**EXERCISE REQUIREMENTS**
Recast the stretch of the records from the line containing "How do I perform: Click" through the end as a Markdown table with the columns Row and Line, numbering each line and skipping blank lines. Leave the pictures out.

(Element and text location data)
····················

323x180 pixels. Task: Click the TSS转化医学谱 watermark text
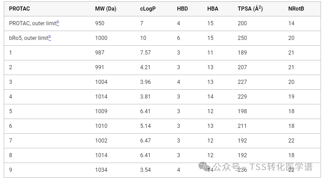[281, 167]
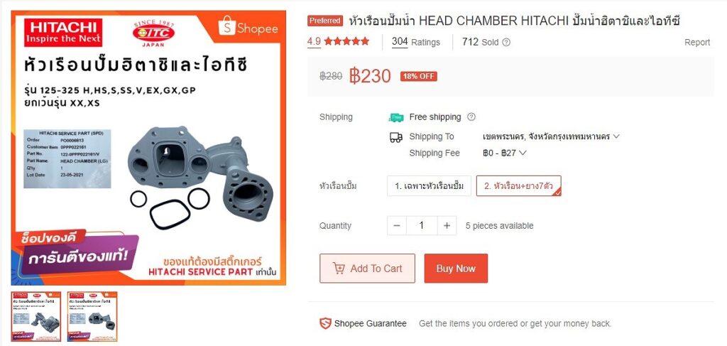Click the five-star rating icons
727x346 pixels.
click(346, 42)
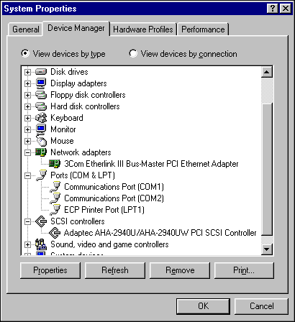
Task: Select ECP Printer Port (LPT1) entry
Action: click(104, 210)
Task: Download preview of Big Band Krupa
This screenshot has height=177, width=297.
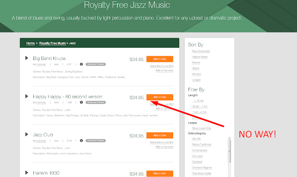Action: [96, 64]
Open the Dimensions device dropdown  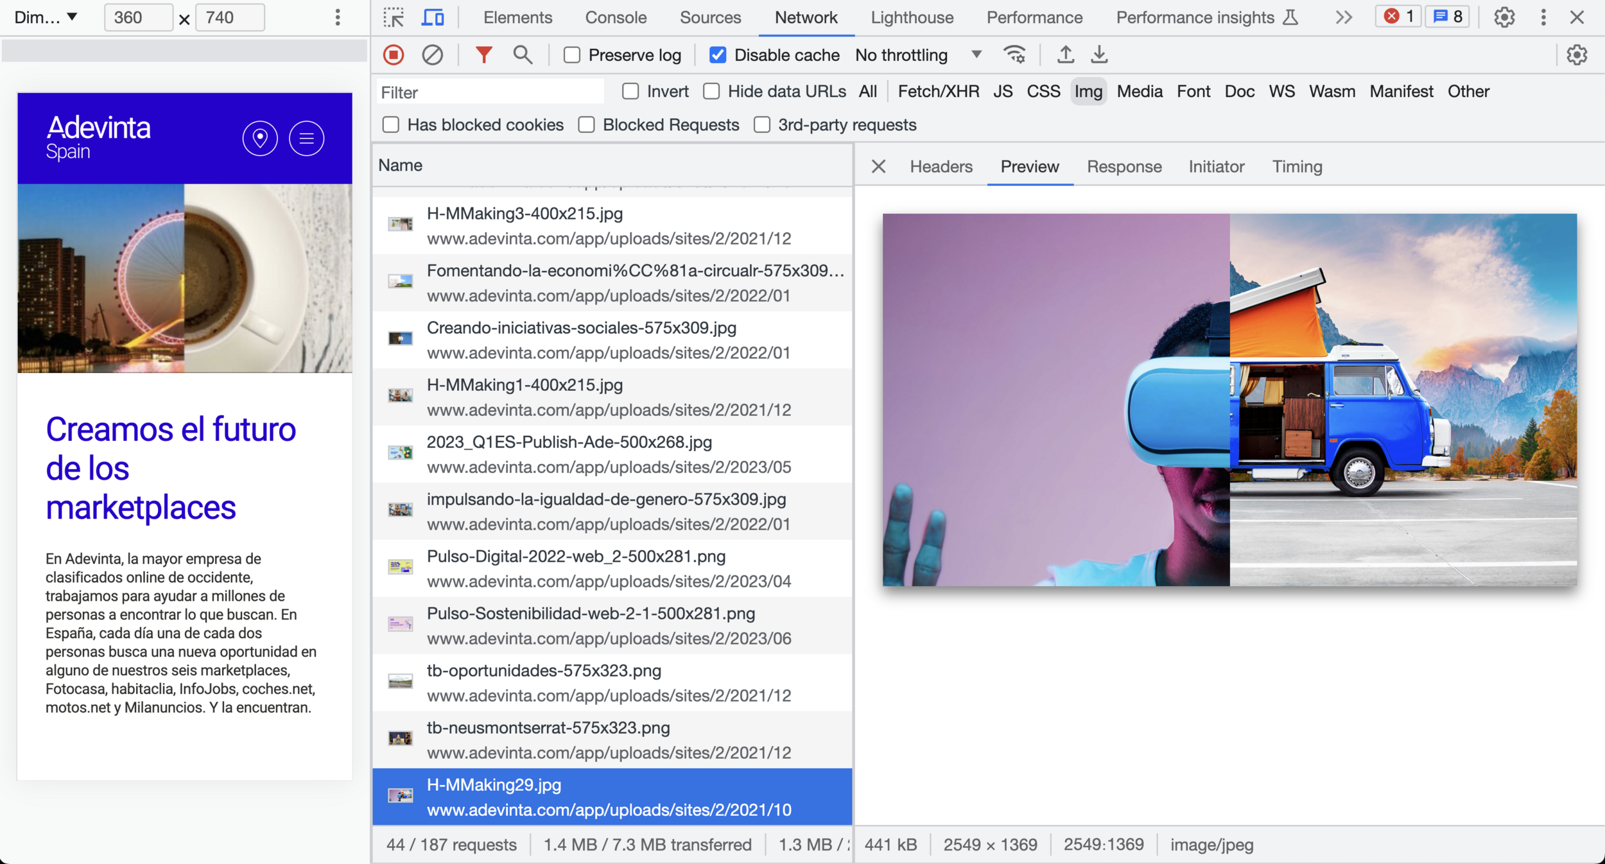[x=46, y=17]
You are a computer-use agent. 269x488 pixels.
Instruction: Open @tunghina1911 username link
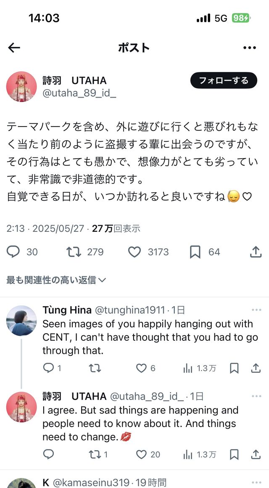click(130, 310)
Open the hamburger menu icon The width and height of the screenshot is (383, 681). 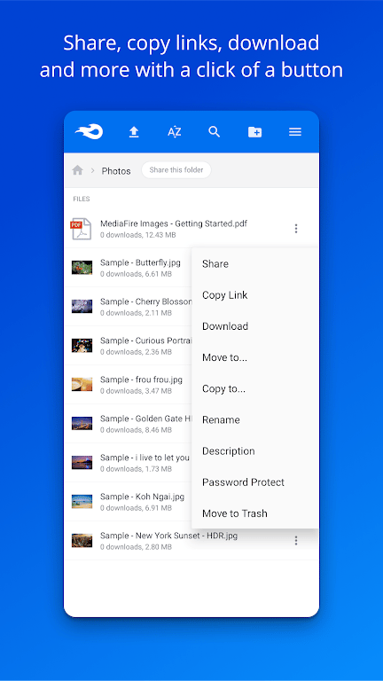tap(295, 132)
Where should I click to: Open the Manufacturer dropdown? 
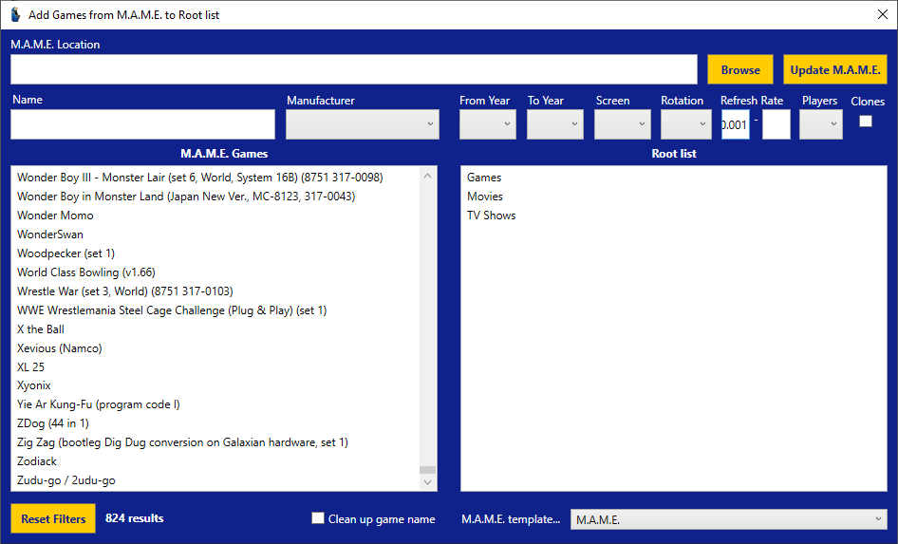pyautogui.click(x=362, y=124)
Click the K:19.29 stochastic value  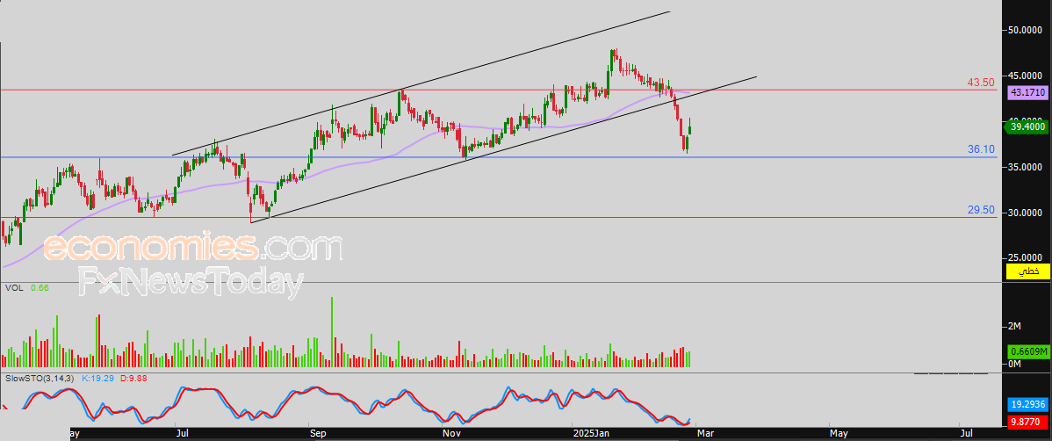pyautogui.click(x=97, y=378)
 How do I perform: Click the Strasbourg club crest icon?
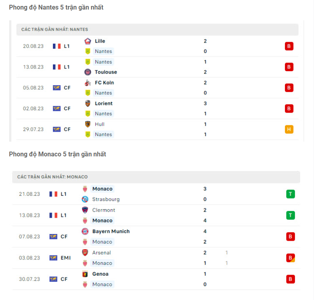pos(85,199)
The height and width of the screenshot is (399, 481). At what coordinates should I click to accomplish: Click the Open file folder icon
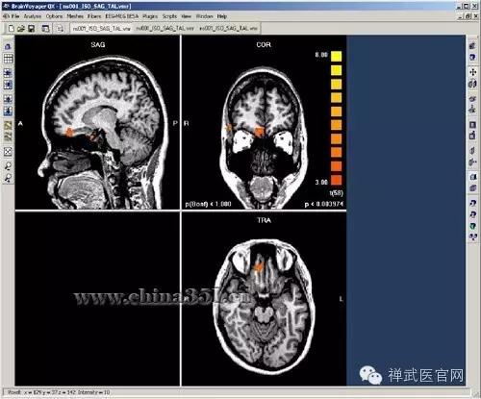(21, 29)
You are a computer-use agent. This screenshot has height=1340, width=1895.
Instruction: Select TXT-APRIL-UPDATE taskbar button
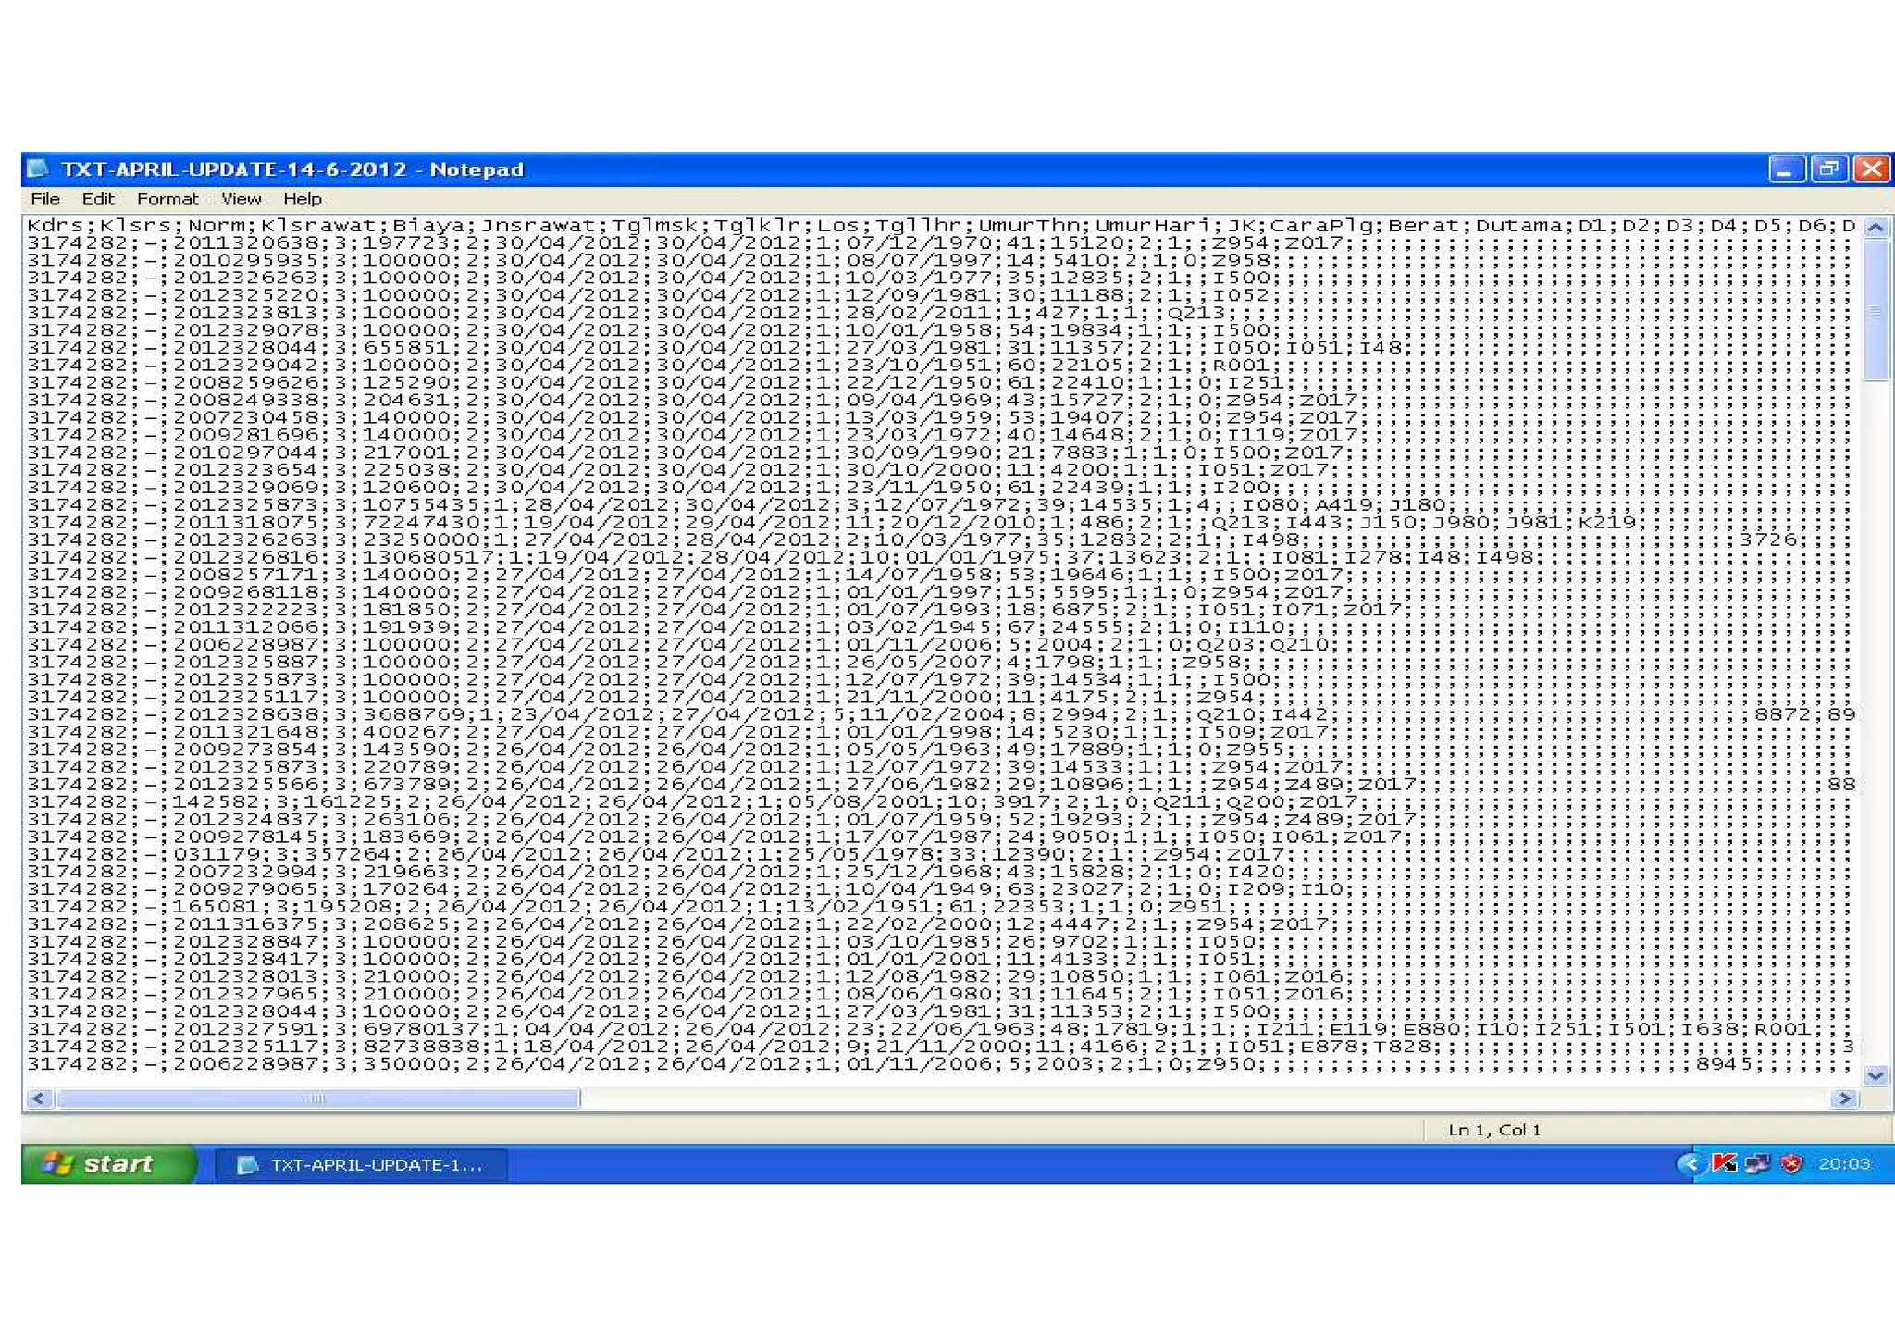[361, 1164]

····················

**REPLY**
| Row | Line |
|---|---|
| 1 |  How do I perform: Click the Strasbourg club crest icon? |
| 2 | pos(85,199) |
| 3 | The height and width of the screenshot is (399, 481). At what coordinates should I click to accomplish: Click the Open file folder icon |
| 4 | (21, 29) |
| 5 | You are a computer-use agent. This screenshot has height=1340, width=1895. |
| 6 | Instruction: Select TXT-APRIL-UPDATE taskbar button |
| 7 | [361, 1164] |